A web API method that can serve meta data on demand (security considerations ignored). It's all interface driven and pluggable, so not limited to the standard MVC data annotations or Knockout validation translation. Server side view model traversal is recursive and collection aware, so arbitrarily complex view models can be interrogated.


 public class DynamicValidationController : ApiController {  
     [HttpGet]  
     public dynamic MetadataFor(string typeName) {  
       return new ValidationMetadataGenerator()  
               .ExamineType(Type.GetType(typeName))  
               .Generate();  
     }  
 }  

And finally a very simple client use of the Javascript module. This example HTTP Get's a method that includes the validation meta data along with the view model in a wrapped type, but this need not be the case. The call to vmi.decorate, is the key one, applying as it does the relevant metadata to the ko mapped view model using standard Knockout validation directives.

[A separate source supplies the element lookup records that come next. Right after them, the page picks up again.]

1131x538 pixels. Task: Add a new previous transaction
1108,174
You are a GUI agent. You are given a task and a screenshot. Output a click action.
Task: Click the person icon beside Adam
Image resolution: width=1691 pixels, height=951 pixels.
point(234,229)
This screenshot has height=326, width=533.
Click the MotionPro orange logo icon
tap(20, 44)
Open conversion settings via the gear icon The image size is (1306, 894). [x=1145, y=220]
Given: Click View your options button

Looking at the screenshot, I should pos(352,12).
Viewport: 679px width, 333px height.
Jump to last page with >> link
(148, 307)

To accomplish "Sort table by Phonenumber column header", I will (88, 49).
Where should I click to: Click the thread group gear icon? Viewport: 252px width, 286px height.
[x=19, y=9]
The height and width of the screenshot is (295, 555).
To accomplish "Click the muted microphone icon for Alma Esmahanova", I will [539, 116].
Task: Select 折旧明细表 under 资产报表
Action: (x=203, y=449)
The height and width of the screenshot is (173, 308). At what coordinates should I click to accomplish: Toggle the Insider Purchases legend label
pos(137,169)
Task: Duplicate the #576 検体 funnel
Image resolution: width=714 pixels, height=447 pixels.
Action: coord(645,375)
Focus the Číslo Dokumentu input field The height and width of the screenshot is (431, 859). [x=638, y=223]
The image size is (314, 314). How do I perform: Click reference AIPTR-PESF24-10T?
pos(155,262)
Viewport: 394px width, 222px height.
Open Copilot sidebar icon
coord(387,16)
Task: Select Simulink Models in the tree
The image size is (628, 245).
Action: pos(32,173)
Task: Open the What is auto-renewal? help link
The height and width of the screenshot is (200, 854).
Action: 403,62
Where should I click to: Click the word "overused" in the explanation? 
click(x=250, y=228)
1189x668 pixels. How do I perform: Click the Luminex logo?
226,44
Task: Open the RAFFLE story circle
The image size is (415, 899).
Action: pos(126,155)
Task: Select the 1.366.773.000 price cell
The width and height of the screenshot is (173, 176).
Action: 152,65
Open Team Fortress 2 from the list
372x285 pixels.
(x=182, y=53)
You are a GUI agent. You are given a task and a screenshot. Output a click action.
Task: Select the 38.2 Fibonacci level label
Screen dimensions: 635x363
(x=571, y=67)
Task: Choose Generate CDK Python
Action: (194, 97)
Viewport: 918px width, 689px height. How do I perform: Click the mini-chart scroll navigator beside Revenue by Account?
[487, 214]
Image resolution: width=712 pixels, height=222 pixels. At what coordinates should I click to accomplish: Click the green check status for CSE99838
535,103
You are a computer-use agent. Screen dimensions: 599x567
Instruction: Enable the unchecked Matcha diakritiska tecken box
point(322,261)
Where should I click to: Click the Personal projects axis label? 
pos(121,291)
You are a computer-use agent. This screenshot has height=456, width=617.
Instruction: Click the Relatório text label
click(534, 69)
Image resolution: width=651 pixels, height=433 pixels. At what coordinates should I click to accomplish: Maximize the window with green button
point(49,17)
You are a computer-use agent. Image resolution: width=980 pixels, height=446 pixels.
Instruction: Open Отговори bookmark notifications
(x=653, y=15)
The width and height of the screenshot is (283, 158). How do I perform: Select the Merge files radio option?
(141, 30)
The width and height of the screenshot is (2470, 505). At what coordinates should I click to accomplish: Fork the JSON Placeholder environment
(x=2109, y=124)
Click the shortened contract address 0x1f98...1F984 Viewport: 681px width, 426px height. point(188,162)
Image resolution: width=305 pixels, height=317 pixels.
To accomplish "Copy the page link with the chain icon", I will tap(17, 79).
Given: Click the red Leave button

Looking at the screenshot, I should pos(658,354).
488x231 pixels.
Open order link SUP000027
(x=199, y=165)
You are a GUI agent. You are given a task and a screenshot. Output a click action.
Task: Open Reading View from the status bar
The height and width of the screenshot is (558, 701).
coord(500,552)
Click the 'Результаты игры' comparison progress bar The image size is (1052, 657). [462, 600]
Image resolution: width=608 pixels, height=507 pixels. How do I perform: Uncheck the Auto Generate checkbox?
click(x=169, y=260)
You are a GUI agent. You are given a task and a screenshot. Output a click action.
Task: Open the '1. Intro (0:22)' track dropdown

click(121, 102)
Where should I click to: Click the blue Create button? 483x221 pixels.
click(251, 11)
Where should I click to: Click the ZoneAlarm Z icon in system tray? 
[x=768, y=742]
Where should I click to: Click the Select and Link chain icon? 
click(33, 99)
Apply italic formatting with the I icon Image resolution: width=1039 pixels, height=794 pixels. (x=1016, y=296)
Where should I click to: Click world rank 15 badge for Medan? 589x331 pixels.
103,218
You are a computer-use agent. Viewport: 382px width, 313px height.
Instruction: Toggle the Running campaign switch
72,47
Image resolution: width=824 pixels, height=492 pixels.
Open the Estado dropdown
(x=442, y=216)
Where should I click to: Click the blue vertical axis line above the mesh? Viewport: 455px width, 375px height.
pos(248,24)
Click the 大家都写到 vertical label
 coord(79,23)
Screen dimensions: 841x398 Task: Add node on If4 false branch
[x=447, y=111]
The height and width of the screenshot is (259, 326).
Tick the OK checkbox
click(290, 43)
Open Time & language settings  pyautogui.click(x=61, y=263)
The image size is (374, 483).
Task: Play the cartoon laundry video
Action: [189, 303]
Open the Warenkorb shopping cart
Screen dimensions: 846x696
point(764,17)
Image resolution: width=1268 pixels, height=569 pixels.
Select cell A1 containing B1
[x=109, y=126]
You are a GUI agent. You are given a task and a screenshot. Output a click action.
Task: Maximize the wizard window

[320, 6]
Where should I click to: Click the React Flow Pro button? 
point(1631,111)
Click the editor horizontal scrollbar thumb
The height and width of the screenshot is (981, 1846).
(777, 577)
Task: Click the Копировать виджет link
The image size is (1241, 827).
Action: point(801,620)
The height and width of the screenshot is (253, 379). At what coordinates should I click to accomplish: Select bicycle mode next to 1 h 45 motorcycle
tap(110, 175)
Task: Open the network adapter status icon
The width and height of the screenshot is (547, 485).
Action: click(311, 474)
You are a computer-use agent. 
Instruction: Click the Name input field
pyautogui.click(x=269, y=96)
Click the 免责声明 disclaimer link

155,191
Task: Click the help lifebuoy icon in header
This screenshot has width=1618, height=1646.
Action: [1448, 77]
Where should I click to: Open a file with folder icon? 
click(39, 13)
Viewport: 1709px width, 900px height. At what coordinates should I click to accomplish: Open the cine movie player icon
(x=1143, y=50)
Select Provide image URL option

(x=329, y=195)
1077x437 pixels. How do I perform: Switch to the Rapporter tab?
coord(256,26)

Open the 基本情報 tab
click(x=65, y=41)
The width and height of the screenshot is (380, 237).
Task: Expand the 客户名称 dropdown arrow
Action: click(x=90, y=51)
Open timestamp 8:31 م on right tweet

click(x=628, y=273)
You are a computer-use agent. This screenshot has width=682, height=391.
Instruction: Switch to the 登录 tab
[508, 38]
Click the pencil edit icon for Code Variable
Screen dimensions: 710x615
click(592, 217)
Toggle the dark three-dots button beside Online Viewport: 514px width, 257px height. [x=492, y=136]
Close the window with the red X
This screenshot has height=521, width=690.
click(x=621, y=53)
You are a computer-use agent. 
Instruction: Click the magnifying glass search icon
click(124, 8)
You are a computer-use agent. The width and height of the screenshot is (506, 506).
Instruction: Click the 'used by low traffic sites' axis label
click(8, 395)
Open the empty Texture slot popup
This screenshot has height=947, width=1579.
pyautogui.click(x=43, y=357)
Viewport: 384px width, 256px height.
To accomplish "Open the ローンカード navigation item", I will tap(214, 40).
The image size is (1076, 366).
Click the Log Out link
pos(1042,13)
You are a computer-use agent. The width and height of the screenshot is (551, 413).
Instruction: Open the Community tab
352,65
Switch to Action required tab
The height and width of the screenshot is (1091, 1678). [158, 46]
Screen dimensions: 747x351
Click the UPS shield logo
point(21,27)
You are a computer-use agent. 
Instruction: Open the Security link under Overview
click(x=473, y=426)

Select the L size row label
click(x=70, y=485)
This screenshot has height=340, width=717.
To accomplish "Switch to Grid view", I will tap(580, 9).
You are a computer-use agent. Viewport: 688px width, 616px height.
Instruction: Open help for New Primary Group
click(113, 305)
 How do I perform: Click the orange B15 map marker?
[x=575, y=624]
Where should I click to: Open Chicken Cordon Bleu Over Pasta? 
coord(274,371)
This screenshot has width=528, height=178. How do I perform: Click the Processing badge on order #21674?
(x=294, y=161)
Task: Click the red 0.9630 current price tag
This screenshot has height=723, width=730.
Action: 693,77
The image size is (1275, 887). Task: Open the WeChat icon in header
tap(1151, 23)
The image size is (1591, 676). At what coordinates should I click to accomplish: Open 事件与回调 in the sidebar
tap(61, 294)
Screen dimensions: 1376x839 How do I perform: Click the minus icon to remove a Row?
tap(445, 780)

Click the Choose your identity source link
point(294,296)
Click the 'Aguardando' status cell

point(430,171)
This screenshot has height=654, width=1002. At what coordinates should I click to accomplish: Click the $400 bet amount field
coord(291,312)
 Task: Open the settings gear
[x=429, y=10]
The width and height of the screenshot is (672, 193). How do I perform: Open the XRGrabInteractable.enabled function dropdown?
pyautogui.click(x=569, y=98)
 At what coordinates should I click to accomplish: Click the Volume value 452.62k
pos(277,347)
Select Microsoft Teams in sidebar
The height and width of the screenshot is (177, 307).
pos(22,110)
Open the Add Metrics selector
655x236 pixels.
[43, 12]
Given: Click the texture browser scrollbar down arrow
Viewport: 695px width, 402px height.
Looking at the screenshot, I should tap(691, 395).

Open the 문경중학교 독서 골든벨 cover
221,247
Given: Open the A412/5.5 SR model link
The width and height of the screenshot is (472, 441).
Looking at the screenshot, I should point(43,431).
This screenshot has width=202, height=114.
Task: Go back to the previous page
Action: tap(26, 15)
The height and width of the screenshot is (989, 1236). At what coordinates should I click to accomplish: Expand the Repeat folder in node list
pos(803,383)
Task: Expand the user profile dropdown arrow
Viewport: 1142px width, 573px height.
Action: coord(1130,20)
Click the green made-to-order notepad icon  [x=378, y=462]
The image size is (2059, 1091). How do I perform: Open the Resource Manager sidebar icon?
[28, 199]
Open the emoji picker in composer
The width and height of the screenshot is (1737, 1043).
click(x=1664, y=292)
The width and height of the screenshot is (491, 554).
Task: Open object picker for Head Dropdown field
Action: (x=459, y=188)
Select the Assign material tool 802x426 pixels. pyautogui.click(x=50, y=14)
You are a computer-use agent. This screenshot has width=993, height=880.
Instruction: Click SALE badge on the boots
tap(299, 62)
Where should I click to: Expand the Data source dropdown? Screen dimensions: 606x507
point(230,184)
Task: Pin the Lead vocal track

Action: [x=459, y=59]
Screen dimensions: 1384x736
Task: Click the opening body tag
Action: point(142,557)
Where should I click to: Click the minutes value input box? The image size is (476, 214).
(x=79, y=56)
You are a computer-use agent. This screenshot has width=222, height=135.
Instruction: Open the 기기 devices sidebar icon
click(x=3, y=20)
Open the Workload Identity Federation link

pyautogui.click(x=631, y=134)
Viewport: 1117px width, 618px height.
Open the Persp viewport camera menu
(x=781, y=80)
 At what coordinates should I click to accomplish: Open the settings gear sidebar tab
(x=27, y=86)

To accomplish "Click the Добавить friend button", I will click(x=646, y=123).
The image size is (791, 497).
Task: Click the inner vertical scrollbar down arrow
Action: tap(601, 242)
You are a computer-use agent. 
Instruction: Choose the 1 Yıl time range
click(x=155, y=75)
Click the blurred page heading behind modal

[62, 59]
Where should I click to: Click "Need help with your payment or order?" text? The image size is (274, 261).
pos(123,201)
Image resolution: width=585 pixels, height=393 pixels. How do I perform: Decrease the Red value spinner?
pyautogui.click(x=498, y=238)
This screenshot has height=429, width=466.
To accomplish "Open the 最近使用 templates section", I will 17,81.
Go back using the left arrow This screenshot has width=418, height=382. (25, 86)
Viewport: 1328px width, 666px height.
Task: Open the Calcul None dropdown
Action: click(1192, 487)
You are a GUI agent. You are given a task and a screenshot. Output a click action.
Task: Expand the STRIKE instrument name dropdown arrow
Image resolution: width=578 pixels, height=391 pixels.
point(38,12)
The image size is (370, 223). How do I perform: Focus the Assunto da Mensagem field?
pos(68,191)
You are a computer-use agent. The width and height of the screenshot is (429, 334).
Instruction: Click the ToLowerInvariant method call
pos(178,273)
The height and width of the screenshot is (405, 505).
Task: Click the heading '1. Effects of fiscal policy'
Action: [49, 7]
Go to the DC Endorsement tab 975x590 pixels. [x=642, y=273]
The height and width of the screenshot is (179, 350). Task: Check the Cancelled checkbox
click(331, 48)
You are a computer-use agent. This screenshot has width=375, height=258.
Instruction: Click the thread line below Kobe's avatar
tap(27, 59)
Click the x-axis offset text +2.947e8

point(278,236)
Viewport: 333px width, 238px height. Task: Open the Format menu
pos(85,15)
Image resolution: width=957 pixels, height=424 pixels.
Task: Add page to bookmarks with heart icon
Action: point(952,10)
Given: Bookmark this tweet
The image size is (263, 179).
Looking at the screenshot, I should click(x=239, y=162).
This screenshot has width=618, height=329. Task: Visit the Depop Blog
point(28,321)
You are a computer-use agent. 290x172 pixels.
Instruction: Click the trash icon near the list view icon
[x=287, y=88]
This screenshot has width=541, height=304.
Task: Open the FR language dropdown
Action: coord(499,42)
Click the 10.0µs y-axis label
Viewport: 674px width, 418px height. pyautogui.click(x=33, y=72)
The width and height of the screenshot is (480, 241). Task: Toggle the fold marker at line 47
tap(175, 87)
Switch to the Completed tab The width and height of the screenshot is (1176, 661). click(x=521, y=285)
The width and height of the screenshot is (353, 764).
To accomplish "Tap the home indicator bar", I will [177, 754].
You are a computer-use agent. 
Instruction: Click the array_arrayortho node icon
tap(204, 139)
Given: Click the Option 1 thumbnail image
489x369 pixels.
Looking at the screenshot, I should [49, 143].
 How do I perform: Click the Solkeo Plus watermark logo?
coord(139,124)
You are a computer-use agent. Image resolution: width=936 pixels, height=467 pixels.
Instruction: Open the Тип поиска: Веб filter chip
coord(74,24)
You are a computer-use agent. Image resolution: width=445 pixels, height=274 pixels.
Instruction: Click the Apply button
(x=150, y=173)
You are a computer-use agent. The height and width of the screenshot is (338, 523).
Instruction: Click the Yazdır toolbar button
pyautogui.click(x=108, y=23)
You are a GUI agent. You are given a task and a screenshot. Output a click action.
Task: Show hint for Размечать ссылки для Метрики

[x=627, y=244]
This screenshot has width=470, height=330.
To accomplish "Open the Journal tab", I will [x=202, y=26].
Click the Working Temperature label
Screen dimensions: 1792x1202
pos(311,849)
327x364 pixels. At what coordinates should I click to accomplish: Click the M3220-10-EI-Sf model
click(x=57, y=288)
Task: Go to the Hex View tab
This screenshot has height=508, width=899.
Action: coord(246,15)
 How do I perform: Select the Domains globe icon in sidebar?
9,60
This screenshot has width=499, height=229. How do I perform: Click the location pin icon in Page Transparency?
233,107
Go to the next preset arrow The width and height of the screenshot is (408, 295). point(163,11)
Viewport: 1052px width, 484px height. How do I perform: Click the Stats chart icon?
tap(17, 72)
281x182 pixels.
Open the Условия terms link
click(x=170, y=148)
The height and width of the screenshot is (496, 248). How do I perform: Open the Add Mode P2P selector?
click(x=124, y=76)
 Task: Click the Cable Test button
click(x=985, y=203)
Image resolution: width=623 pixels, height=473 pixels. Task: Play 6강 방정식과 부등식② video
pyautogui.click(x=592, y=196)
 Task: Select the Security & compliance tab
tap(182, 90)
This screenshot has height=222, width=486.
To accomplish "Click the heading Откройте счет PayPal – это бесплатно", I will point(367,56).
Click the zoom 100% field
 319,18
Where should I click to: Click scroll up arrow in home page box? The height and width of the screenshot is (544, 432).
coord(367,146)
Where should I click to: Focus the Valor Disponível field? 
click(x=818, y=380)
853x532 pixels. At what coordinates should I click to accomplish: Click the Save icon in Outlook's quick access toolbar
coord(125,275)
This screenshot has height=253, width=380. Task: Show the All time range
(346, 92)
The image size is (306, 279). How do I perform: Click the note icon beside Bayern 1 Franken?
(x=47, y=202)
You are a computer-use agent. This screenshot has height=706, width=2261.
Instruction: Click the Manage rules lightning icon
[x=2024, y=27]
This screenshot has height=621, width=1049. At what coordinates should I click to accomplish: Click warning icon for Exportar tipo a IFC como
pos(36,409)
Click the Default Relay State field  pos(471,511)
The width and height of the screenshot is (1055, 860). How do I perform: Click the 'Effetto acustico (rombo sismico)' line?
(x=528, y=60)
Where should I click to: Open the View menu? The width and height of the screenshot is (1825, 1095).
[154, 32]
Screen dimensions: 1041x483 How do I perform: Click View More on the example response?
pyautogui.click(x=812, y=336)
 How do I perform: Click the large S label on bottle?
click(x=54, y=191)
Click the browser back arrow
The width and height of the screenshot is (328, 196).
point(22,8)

 $.getJSON("/api/ViewModelServing/WrappedSimpleViewModel",   
          null,   
         function (response) {  
          var obj = ko.mapping.fromJS(response.Model);  
          vmi.decorate({  
            model: obj,  
            parsedMetadata: response.ValidationMetadata,  
            enableLogging: true,  
            insertedValidatedObservableName: 'validation'   
          });  
          ko.validation.init({ insertMessages: false });  
          ko.applyBindings(obj, $('#koContainer')[0]);  
       }  
 );  

The object passed to decorate or decorateAsync also allows you to supply a property name (insertedValidatedObservableName) that will be set with a validatedObservable created during metadata interpretation - this is a convenience, meaning that after the example code above executes, calling obj.validation.isValid() will return true or false correctly for the entire view model.